> _SET EXERCISE_:
Reproduce the records below, changing every occurrence of "Privacy Policy" to "Privacy Notice" and keeping everything else the same.

> _EXCERPTED DATA_:
■ ■ ■
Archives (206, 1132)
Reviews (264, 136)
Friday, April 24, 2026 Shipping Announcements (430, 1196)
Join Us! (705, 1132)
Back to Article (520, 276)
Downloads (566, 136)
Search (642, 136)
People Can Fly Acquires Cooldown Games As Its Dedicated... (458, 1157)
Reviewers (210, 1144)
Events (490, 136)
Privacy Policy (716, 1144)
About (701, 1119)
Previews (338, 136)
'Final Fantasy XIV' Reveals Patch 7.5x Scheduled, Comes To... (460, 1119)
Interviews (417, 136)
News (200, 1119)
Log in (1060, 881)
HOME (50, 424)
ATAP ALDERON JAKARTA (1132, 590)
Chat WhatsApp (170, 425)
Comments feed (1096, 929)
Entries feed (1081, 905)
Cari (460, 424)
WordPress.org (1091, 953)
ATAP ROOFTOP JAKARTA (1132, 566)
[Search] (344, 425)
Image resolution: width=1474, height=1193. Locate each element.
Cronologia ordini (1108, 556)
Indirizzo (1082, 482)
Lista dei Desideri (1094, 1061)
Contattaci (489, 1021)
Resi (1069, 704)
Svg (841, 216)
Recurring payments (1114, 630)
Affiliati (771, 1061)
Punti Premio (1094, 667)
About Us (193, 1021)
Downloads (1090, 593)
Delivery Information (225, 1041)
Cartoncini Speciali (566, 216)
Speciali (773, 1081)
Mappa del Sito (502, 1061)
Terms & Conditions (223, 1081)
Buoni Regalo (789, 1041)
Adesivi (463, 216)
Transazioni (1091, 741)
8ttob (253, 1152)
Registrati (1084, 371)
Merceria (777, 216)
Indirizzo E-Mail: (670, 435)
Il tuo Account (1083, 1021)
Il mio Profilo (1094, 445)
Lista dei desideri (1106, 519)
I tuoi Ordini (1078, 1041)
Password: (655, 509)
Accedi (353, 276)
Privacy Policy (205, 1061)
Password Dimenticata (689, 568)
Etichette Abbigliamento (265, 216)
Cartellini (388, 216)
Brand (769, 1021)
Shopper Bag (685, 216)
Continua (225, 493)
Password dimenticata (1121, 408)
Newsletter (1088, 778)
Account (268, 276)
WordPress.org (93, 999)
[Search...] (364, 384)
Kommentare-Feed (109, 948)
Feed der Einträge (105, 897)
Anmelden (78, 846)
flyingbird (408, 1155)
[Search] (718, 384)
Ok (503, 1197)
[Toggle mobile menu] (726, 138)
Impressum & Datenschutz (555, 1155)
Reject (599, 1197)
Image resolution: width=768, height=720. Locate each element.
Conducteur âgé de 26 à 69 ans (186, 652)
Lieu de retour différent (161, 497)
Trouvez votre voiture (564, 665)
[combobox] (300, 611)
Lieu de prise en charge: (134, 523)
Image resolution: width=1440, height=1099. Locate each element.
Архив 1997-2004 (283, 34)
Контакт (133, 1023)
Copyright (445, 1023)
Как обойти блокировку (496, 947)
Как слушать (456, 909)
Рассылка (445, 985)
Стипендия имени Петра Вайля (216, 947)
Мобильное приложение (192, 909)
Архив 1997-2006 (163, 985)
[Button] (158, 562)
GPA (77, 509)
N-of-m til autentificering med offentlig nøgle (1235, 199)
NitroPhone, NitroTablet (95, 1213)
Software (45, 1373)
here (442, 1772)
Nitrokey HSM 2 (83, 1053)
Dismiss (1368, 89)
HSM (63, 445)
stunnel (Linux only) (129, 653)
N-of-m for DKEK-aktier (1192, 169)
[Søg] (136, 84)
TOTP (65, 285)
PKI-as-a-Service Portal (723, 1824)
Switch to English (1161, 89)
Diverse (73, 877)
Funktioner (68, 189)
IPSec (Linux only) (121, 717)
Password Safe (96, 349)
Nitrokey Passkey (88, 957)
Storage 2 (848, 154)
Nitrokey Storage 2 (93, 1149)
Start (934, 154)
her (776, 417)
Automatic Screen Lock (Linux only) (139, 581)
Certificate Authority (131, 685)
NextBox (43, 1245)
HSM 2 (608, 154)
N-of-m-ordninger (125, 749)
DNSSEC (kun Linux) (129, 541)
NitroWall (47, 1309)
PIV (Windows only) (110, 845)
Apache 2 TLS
■ ■ ■
> _SOLUTION FOR THIS PROBLEM_:
Archives (206, 1132)
Reviews (264, 136)
Friday, April 24, 2026 Shipping Announcements (430, 1196)
Join Us! (705, 1132)
Back to Article (520, 276)
Downloads (566, 136)
Search (642, 136)
People Can Fly Acquires Cooldown Games As Its Dedicated... (458, 1157)
Reviewers (210, 1144)
Events (490, 136)
Privacy Notice (716, 1144)
About (701, 1119)
Previews (338, 136)
'Final Fantasy XIV' Reveals Patch 7.5x Scheduled, Comes To... (460, 1119)
Interviews (417, 136)
News (200, 1119)
Log in (1060, 881)
HOME (50, 424)
ATAP ALDERON JAKARTA (1132, 590)
Chat WhatsApp (170, 425)
Comments feed (1096, 929)
Entries feed (1081, 905)
Cari (460, 424)
WordPress.org (1091, 953)
ATAP ROOFTOP JAKARTA (1132, 566)
[Search] (344, 425)
Image resolution: width=1474, height=1193. Locate each element.
Cronologia ordini (1108, 556)
Indirizzo (1082, 482)
Lista dei Desideri (1094, 1061)
Contattaci (489, 1021)
Resi (1069, 704)
Svg (841, 216)
Recurring payments (1114, 630)
Affiliati (771, 1061)
Punti Premio (1094, 667)
About Us (193, 1021)
Downloads (1090, 593)
Delivery Information (225, 1041)
Cartoncini Speciali (566, 216)
Speciali (773, 1081)
Mappa del Sito (502, 1061)
Terms & Conditions (223, 1081)
Buoni Regalo (789, 1041)
Adesivi (463, 216)
Transazioni (1091, 741)
8ttob (253, 1152)
Registrati (1084, 371)
Merceria (777, 216)
Indirizzo E-Mail: (670, 435)
Il tuo Account (1083, 1021)
Il mio Profilo (1094, 445)
Lista dei desideri (1106, 519)
I tuoi Ordini (1078, 1041)
Password: (655, 509)
Accedi (353, 276)
Privacy Notice (205, 1061)
Password Dimenticata (689, 568)
Etichette Abbigliamento (265, 216)
Cartellini (388, 216)
Brand (769, 1021)
Shopper Bag (685, 216)
Continua (225, 493)
Password dimenticata (1121, 408)
Newsletter (1088, 778)
Account (268, 276)
WordPress.org (93, 999)
[Search...] (364, 384)
Kommentare-Feed (109, 948)
Feed der Einträge (105, 897)
Anmelden (78, 846)
flyingbird (408, 1155)
[Search] (718, 384)
Ok (503, 1197)
[Toggle mobile menu] (726, 138)
Impressum & Datenschutz (555, 1155)
Reject (599, 1197)
Image resolution: width=768, height=720. Locate each element.
Conducteur âgé de 26 à 69 ans (186, 652)
Lieu de retour différent (161, 497)
Trouvez votre voiture (564, 665)
[combobox] (300, 611)
Lieu de prise en charge: (134, 523)
Image resolution: width=1440, height=1099. Locate each element.
Архив 1997-2004 (283, 34)
Контакт (133, 1023)
Copyright (445, 1023)
Как обойти блокировку (496, 947)
Как слушать (456, 909)
Рассылка (445, 985)
Стипендия имени Петра Вайля (216, 947)
Мобильное приложение (192, 909)
Архив 1997-2006 (163, 985)
[Button] (158, 562)
GPA (77, 509)
N-of-m til autentificering med offentlig nøgle (1235, 199)
NitroPhone, NitroTablet (95, 1213)
Software (45, 1373)
here (442, 1772)
Nitrokey HSM 2 (83, 1053)
Dismiss (1368, 89)
HSM (63, 445)
stunnel (Linux only) (129, 653)
N-of-m for DKEK-aktier (1192, 169)
[Søg] (136, 84)
TOTP (65, 285)
PKI-as-a-Service Portal (723, 1824)
Switch to English (1161, 89)
Diverse (73, 877)
Funktioner (68, 189)
IPSec (Linux only) (121, 717)
Password Safe (96, 349)
Nitrokey Passkey (88, 957)
Storage 2 (848, 154)
Nitrokey Storage 2 (93, 1149)
Start (934, 154)
her (776, 417)
Automatic Screen Lock (Linux only) (139, 581)
Certificate Authority (131, 685)
NextBox (43, 1245)
HSM 2 (608, 154)
N-of-m-ordninger (125, 749)
DNSSEC (kun Linux) (129, 541)
NitroWall (47, 1309)
PIV (Windows only) (110, 845)
Apache 2 TLS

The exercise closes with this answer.